The book, by American-based Royal reporters Carolyn Durrand and Omid Scobie and published by HarperCollins, presents a biography of the Duke and Duchess of Sussex, including their marriage, moves away from the traditions of the Royal Family, and their departure to the US.
At a hearing this afternoon, Master Francesca Kaye said the allegation that Meghan had fed information to the authors may quickly collapse at trial, but ruled the newspaper group was entitled to advance the argument in its defence at trial.
She said Meghan’s lawyers had argued the court was being “hoodwinked into thinking there’s more to the proposed amendments than we think there is”, but concluded the argument could be ventured.
“There is always the risk with an inferential case that it will fall apart at an early stage if the inferences start to unravel”, she said. “But these are clearly matters for the trial judge.”
The judge said one of the authors, Mr Scobie, has denied in a statement to the court that there was any contribution from Meghan, but found it was not a “knock-out blow” to ANL’s amended defence case.

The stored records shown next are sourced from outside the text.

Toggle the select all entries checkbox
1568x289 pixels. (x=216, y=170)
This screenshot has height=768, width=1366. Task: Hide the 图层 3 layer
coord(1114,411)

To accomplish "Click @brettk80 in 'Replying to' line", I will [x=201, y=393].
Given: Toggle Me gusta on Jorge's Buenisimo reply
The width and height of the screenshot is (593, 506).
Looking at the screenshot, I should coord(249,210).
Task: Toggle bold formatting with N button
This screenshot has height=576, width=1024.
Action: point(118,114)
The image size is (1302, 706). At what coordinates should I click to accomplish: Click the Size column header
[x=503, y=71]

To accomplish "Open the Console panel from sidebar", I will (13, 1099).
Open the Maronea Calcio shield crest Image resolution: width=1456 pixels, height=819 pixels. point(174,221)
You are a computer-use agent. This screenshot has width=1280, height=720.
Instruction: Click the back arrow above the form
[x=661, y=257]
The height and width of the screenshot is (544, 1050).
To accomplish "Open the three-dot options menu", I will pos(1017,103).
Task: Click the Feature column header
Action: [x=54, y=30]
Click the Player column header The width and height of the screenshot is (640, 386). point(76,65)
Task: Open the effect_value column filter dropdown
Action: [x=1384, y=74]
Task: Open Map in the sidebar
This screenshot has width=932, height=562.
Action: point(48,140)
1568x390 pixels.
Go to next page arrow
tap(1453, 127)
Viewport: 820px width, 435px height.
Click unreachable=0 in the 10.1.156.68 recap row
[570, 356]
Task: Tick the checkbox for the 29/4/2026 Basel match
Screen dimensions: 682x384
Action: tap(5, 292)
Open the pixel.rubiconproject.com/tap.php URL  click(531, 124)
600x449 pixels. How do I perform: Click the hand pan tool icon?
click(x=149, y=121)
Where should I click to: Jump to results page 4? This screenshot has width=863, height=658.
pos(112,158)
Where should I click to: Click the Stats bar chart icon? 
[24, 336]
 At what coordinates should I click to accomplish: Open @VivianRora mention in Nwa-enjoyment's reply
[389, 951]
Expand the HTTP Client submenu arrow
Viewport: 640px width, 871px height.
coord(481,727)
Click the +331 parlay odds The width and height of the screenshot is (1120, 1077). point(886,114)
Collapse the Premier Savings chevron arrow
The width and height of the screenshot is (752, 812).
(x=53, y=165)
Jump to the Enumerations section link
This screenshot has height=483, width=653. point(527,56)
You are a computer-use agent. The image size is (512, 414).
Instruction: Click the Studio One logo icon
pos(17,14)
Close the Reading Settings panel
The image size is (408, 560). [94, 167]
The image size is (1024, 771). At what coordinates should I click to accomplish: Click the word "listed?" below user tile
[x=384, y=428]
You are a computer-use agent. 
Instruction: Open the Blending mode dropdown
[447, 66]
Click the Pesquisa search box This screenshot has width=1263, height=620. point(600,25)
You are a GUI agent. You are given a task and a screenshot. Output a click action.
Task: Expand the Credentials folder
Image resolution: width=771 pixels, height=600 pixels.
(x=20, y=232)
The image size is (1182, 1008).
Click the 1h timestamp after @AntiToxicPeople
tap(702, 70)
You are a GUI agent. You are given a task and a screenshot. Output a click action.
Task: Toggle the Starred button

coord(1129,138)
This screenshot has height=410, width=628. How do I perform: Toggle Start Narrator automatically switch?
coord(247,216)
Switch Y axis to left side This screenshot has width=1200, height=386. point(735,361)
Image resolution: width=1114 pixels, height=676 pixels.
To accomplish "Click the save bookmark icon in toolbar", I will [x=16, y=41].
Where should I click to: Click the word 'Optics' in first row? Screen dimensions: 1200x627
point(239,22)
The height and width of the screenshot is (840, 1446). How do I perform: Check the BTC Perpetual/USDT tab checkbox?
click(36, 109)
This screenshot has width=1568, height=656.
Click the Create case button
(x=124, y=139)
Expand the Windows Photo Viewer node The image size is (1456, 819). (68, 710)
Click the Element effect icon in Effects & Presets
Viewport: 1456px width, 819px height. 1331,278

“It may be what it does not say rather than what it does say that might prove to be significant at trial”, she said of Mr Scobie’s statement, adding of the new accusations levelled at Meghan: “If, as suggested, it’s all a house of cards, it will quickly fall down at trial.”
At a hearing last Monday, Justin Rushbrooke QC, for Meghan, insisted: “The claimant and her husband did not collaborate with the authors on the book, nor were they interviewed for it, nor did they provide photographs to the authors for the book.”
He argued the book had merely drawn on the articles published by ANL which referred to the letter to Mr Markle, and information which the Duchess is accused of providing to the authors are in the public domain from other sources.
Antony White QC, for ANL, said Finding Freedom gave “every appearance of having been written with their (Meghan and Harry’s) extensive co-operation”.
In her ruling today, Master Kaye said Meghan’s arguments at trial should not be substantially altered by the new allegations being levelled at her by ANL,
“She says she has nothing to do with the information in the public domain, whether directly or indirectly”, she said.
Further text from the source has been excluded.